[About this exercise] An exact, line-by-line copy is needed, beginning at the line with "[50 adet yeni" and ending at the last line of the listing below.

[Given information]
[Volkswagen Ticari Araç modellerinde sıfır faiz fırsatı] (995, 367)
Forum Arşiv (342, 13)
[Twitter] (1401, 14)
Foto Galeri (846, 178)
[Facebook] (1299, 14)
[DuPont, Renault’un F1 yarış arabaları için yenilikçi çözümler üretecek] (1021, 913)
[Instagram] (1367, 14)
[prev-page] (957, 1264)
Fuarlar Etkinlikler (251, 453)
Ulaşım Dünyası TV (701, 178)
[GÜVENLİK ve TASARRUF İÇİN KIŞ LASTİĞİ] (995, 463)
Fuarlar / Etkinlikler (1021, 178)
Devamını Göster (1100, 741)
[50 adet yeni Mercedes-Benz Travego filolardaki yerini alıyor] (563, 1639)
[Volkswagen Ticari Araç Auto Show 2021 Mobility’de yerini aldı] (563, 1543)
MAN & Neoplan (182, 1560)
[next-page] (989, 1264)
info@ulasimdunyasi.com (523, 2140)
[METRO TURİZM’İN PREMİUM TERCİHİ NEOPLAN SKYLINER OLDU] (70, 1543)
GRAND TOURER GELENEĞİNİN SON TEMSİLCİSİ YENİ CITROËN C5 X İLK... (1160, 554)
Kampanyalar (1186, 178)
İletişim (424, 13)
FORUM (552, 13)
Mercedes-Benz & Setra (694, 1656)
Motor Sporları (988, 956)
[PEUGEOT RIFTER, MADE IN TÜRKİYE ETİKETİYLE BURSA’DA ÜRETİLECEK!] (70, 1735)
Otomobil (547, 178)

[Your response]
[50 adet yeni Mercedes-Benz Travego filolardaki yerini alıyor] (563, 1639)
[Volkswagen Ticari Araç Auto Show 2021 Mobility’de yerini aldı] (563, 1543)
MAN & Neoplan (182, 1560)
[next-page] (989, 1264)
info@ulasimdunyasi.com (523, 2140)
[METRO TURİZM’İN PREMİUM TERCİHİ NEOPLAN SKYLINER OLDU] (70, 1543)
GRAND TOURER GELENEĞİNİN SON TEMSİLCİSİ YENİ CITROËN C5 X İLK... (1160, 554)
Kampanyalar (1186, 178)
İletişim (424, 13)
FORUM (552, 13)
Mercedes-Benz & Setra (694, 1656)
Motor Sporları (988, 956)
[PEUGEOT RIFTER, MADE IN TÜRKİYE ETİKETİYLE BURSA’DA ÜRETİLECEK!] (70, 1735)
Otomobil (547, 178)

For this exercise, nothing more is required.